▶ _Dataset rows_
=====
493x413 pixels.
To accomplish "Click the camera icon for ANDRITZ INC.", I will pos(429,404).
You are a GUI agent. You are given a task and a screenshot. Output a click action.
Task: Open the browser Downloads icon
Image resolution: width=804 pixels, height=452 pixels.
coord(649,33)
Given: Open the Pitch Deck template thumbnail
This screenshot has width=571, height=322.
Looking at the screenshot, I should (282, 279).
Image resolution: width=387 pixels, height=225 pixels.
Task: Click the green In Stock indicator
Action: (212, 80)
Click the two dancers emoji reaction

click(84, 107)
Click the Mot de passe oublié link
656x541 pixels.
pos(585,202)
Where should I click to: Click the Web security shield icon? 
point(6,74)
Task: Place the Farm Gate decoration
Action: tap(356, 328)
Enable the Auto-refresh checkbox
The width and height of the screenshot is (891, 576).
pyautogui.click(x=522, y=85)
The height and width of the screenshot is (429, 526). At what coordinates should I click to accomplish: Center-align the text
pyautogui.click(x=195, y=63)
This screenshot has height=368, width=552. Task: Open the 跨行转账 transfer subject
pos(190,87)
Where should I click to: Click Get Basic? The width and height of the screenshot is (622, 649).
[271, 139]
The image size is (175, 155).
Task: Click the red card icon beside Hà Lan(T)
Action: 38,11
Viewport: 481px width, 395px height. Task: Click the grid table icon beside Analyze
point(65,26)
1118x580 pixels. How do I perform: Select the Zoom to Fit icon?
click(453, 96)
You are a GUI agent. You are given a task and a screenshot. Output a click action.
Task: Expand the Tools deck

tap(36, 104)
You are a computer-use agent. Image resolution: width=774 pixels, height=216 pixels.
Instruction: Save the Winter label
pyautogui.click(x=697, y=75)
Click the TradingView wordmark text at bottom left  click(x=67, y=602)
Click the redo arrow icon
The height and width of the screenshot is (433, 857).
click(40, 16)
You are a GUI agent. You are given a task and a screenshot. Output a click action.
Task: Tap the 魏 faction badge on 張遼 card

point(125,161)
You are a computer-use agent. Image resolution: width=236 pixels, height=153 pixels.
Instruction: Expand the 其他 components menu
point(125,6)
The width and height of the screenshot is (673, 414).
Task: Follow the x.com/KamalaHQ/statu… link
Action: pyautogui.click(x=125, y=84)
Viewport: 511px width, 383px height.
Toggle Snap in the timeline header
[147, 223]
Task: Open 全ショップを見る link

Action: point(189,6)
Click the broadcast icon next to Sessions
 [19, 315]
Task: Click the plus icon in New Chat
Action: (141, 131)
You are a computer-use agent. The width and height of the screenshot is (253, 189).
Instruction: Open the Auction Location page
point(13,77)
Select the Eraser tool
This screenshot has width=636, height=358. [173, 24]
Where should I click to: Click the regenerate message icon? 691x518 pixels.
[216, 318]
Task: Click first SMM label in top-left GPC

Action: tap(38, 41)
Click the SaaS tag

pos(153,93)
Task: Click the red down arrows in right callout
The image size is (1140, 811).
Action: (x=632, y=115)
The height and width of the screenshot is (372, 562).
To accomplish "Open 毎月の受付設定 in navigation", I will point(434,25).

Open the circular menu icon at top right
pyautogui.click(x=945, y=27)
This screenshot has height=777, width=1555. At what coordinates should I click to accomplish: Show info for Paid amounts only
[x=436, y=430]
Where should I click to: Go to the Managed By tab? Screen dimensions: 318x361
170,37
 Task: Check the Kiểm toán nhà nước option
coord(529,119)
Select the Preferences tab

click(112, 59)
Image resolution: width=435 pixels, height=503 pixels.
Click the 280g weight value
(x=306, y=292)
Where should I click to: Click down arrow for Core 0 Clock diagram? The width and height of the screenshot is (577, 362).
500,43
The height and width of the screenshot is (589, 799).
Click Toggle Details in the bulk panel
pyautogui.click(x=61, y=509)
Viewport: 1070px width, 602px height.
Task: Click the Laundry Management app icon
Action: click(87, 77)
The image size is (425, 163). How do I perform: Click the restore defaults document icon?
=====
▶ _Problem_
How many lines in the items above contain the string "computer"? Case counts. Reply with the number only.

▶ _Result below_
3